On Aug 7, 2013, at 16:32, John Allen <j...@klam.ca> wrote:

>>>> Is there any particular reason you need to accept messages 32 GB in size?
>>>> 
>>> Yes. We support a business that designs and manufactures packaging and 
>>> displays. The sort of thing you might see in the aisle of a supermarket or 
>>> store selling gum, personal care products.  The graphics, art work and 
>>> design of these need to be sent to the people involved. We have looked into 
>>> using services like Dropbox but the problem with all of these is copyright. 
>>> Our customers legal eagles have advise against such services as they may 
>>> compromise their copyright on anything stored on such services.
>>> 
>>> OT: It is the same advice and reasoning they gave against using public 
>>> cloud services, some of whose terms of service essentially strip the user 
>>> of all copyright ownership.
>> And they are regularly sending you files, via e-mail, up to 32 GB in
>> size?
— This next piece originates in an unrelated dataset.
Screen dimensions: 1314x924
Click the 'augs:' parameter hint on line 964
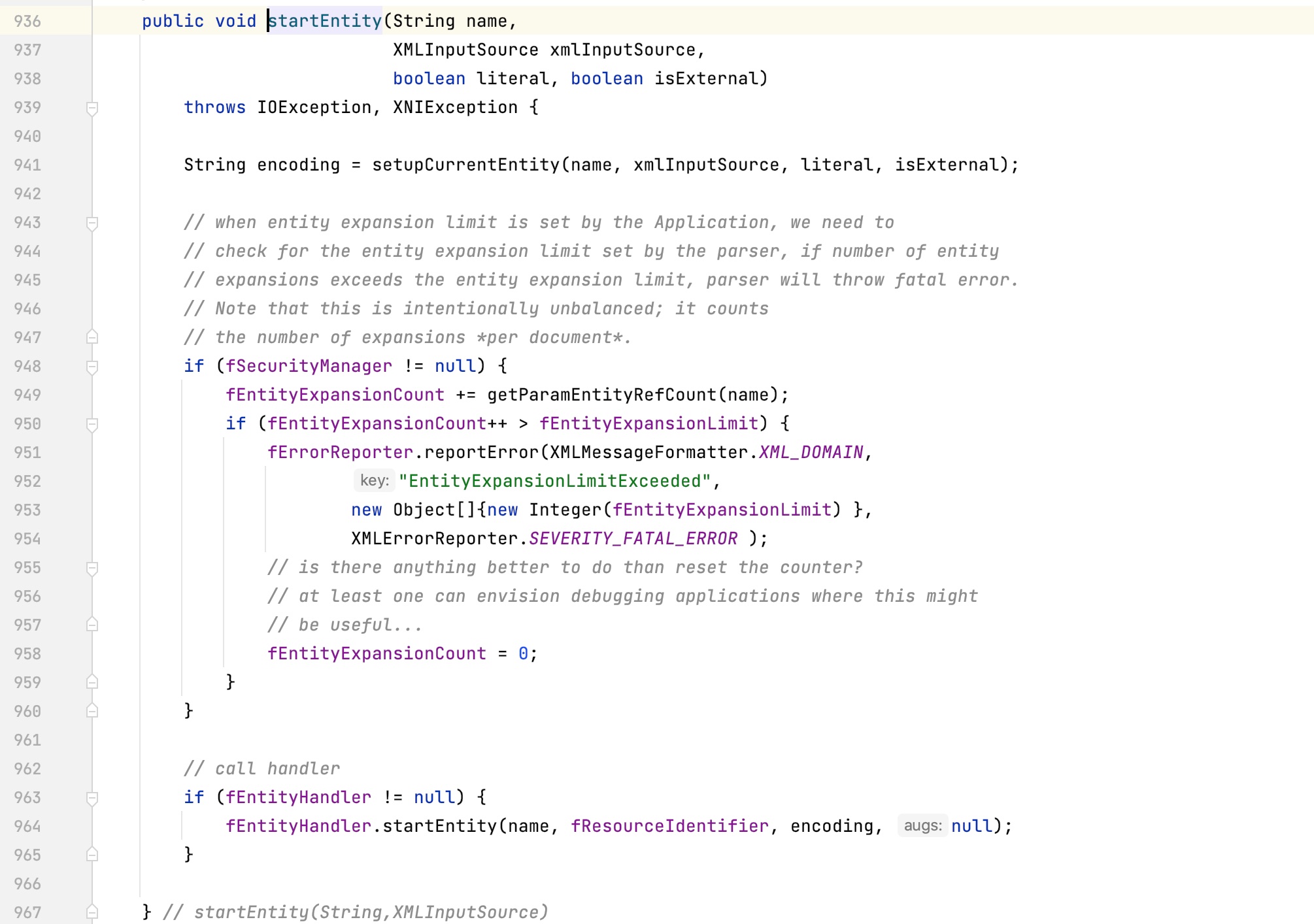(922, 826)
Attachments that are larger than, say, 1 GB? Does the sending
>> mail server allow attachments that big in outgoing mail? Does your
>> queue directory reside on a partition that has that much room?
>> 
>> When have you last grepped through your logs to look at the actual
>> sizes of the messages that are coming in? What is the largest message
>> size you have received in, say, the last four weeks?
>> 
>> I find it all a wee bit hard to believe. You see, we also support
>> similar businesses, and have for many years. For large files, they are
>> uploaded over SFTP, and downloaded via same, or HTTP. And increasingly,
>> they are using WeTransfer for this. Check their terms, several of our
>> clients have abandoned their local file transfer setups for it.
>> 
>> But please, stop abusing e-mail for this. It's insane, and a disaster
>> waiting to happen.
> 
> We have already setup a webdav system for saving large attachments, the in 
> house users are supposed to use this for internal mail.
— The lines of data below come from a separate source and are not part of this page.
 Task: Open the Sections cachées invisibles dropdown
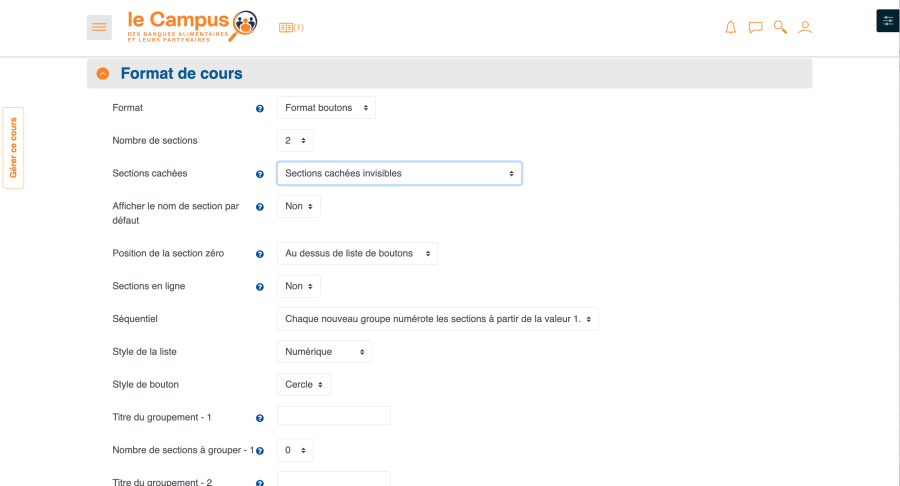coord(399,173)
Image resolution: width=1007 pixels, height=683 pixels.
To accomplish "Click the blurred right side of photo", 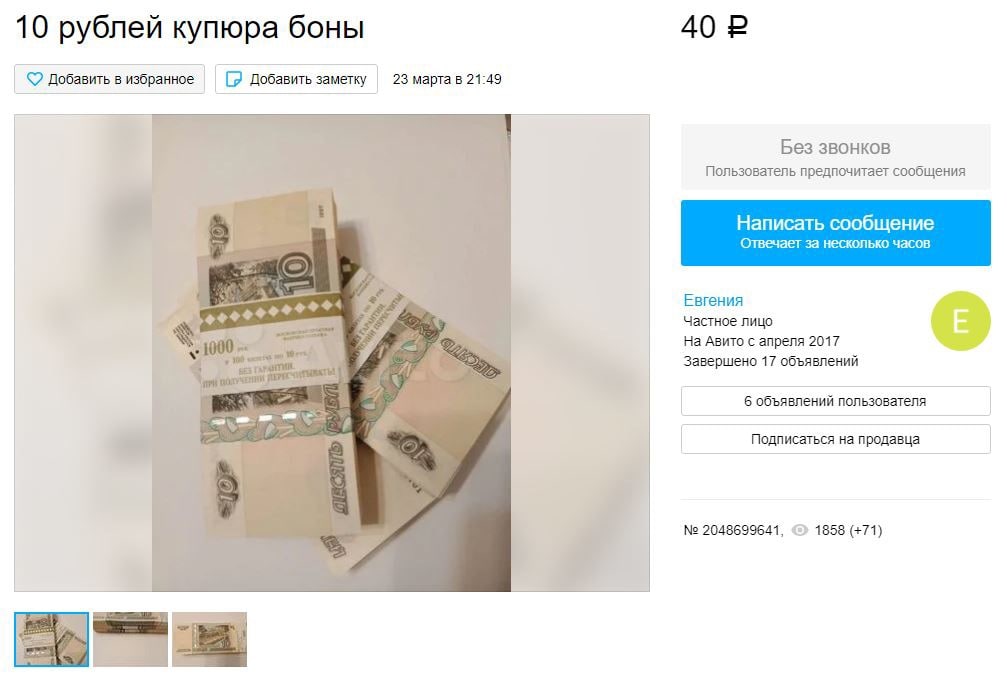I will (x=580, y=353).
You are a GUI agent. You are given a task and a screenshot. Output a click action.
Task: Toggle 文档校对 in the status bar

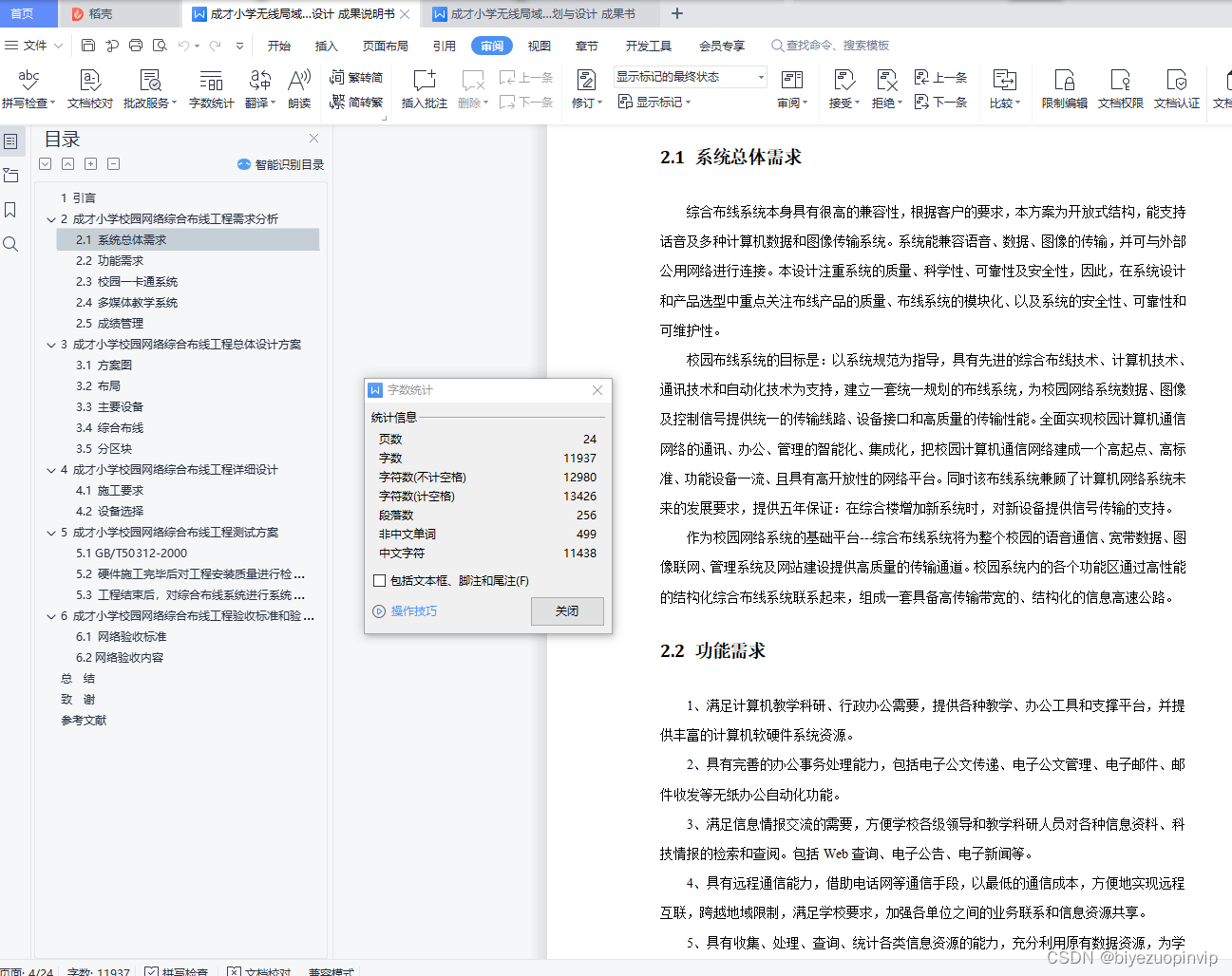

> This still leaves the problem of contractors and suppliers. The problem here 
> is how to isolate them from each other and the whole from the outsider.
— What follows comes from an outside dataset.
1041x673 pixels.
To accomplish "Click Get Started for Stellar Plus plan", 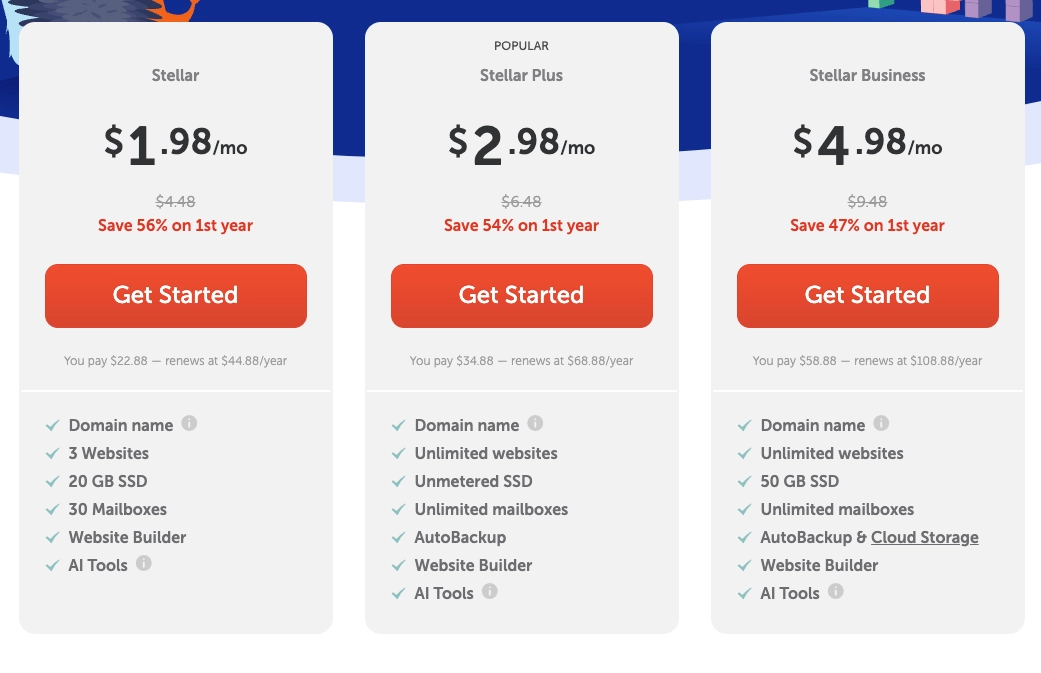I will click(522, 296).
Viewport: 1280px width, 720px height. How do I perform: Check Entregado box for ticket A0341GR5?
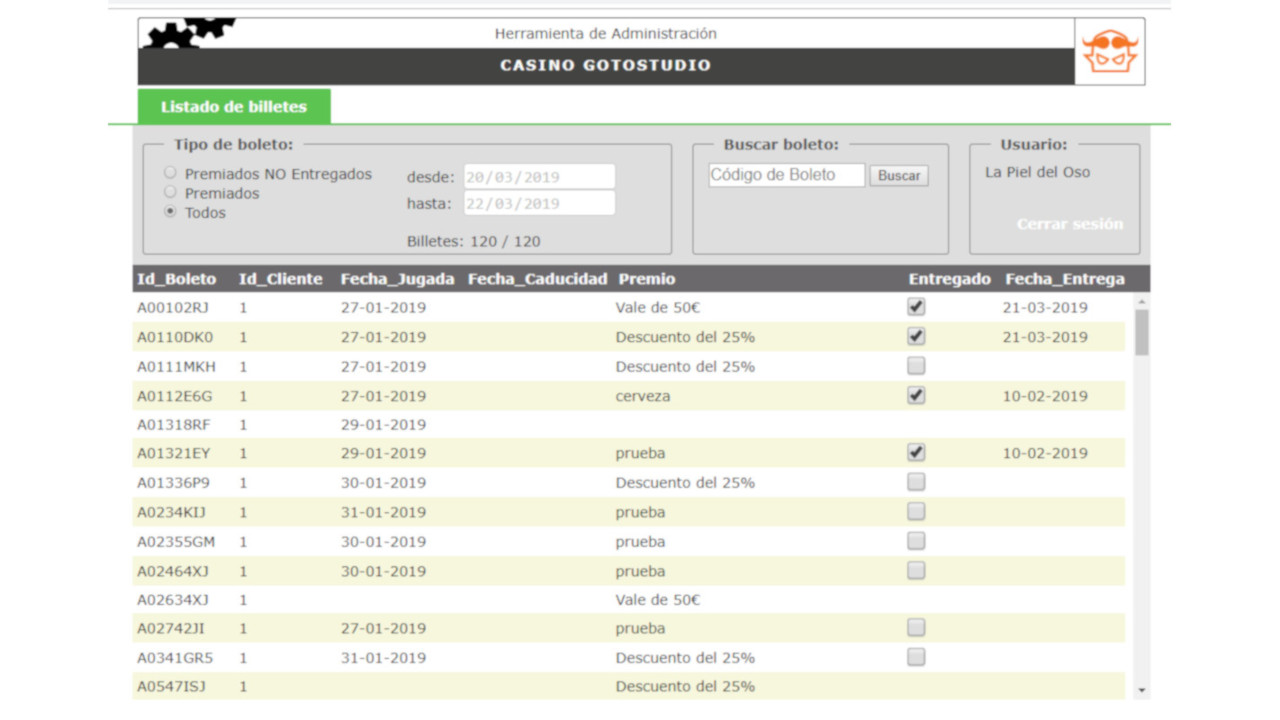coord(916,657)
It is a solved problem, has been for years. For example, a SFTP or FTPS 
server; contractors and suppliers each get their own login and are 
locked into their home directory. They only see their own files, no one 
else's.

Or you use one of the several options out there in terms of web based 
project management and whatnot, such as activeCollab, or one of the 
suggestions made here on the list. Each user only has access to 
relevant projects, and you have the advantage of storing file metadata 
such as description, comments, versioning and so on.

And at the very least, review your logs for the actual sizes of 
incoming messages, and see what usage dictates. I have a hunch it is 
going to be much lower than your current limit.